▶ [TASK GOAL]: Starting at the line that contains "You are a computer-use agent. 868x604 pixels.", copy every line to the end of the material below exactly, and omit the pictures.

*** Begin section ***

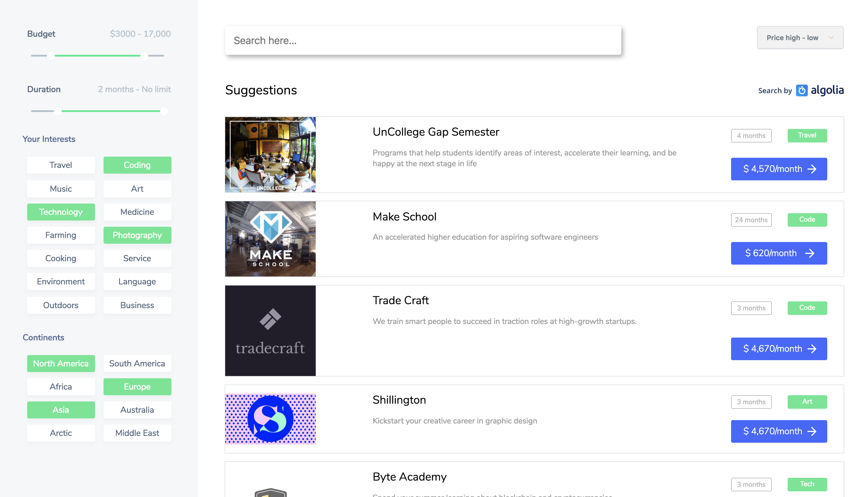Click the Code tag on Trade Craft
This screenshot has width=868, height=497.
pyautogui.click(x=807, y=308)
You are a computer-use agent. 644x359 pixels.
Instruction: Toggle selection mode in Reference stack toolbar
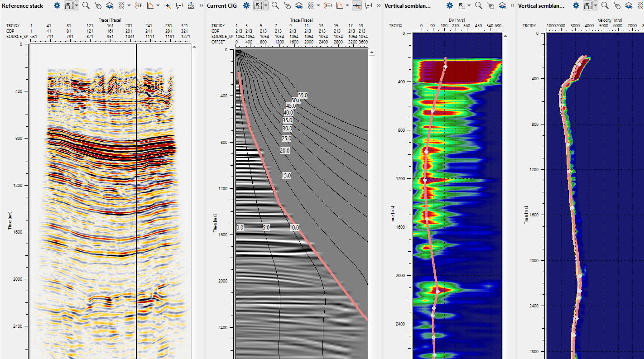pos(69,6)
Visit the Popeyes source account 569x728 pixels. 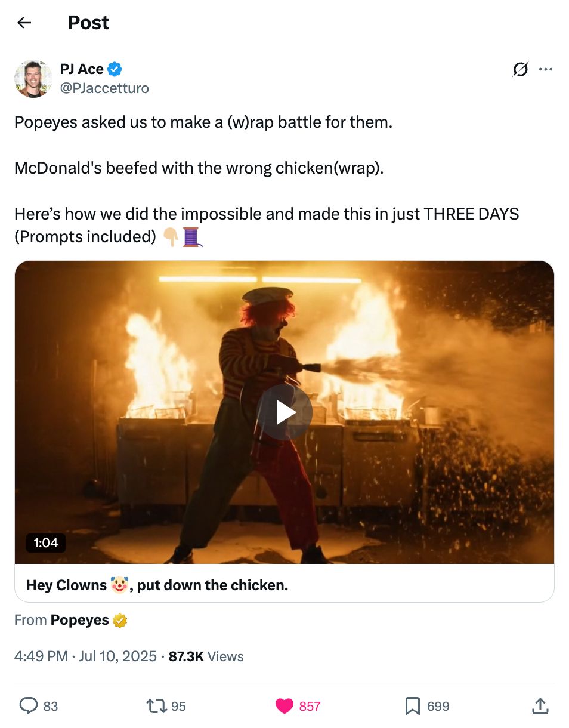79,620
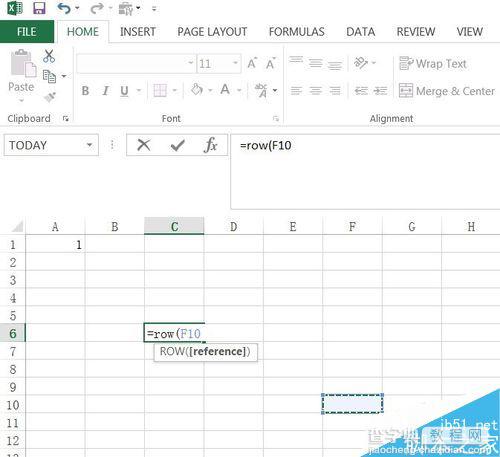500x457 pixels.
Task: Click the Increase Font Size icon
Action: point(252,63)
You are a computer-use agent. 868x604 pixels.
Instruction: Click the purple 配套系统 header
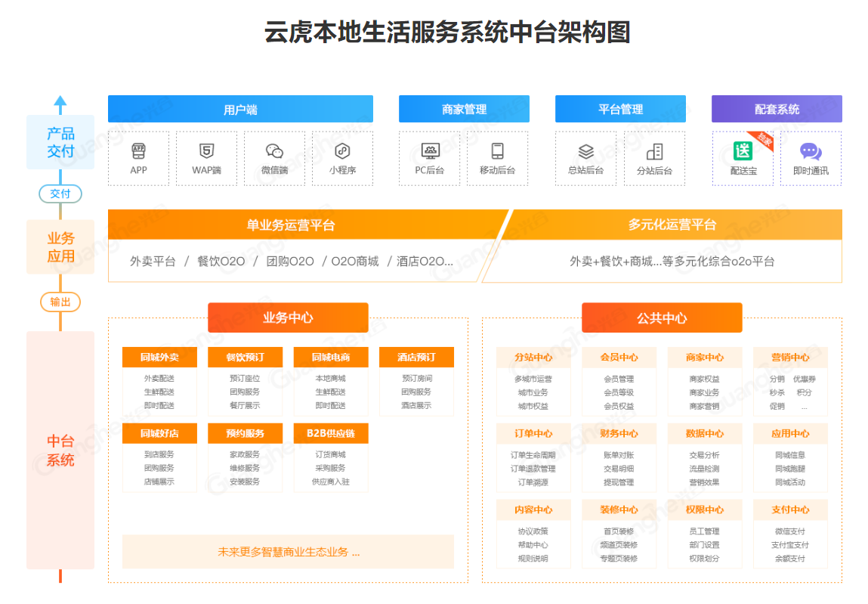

*** End section ***

▶ [TASK RESULT]:
You are a computer-use agent. 868x604 pixels.
Instruction: Click the purple 配套系统 header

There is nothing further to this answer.